Vomit pro rapid-fires milk CURDS in church

Brings new meaning to “stained glass”

Warning: this email is gross.

As we pulled into church, ‘Licity (or “Lissie” or “Felicity” or “Hey, HEY, Noo! STop! TAKE THAT OUT OF YOUR MOUTH!!”) started to choke.

Then she spit up a curd of goat milk. Yes, liquid milk entered her body via bottle… then through the magic of science, curds began to form… and propel themselves UP.

🎵The curdle did hurdle🎵

We cleaned her off as best we could. And inside our place of worship she went, smelling like a goat.

A breeze rustled the fake leaf of a fake plant at the front of the sanctuary. A hush fell over the churchgoers. We watched it from our pew transfixed in slow motion. We watched the silence.

Then ‘Lissie started up. Rapid-fire curds spluttered out of her like bullet casings from a belt-fed machine gun.

MomBrain snatched her up quick as a wink and retreated out the doors.

I don’t think I’ve ever seen such a slick maneuver in church. There ‘Lissie was spitting up but Hannah was so quick that most people didn’t even know anything had happened.

“A goat milk allergy is highly rare,” MomBrain told me later.

Of course we don’t know for sure. It could have been ‘Lissie’s insistence on grabbing the milk carton and drinking the entire quart.

Another thing we don’t know…

DadFace Directive

How to go from nonproductive dry heaving to vomiting a stream of words onto the page.

I‘m preaching to myself this Sunday.

Last week I had 98% of the story for this email written — but no writing tip. All week I waited for a tip that matched my story, but it never came.

Of course, I could have used the thoughts I was having about writing… how I’m putting together a online workshop to help expand some ideas I have for a book on writing, for example. But no, I wanted some actionable tip that would help you.

Something you could put to work right away to give you results.

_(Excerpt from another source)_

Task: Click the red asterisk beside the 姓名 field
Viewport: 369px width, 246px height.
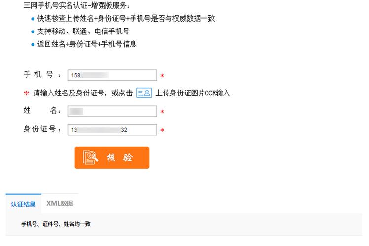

Here it is — an idea from the nonfiction author John McPhee:

If you get stuck, write a letter to your grandmother about the article you’re working on and what you’re trying to do with it and all the problems it’s giving you.

Once you’re done with this personal letter, edit out “Dear Grandmother.” And BAMMO! You just wrote your first draft.

Baby ‘Lissie is alternating between crumpling, pinning down with her body, and deliberately eating a page of notes I made about the wording used for a short advertisement for a Zippo lighter included in some magazine of old.

I guess that’s my cute… er, “cue”. Sometimes autocorrect is deep.

Later, but not too late,

—DadFace

P.S. - Little ‘Lissie crawled into my lap as I was finishing typing this letter and now — three seconds later — is fast asleep.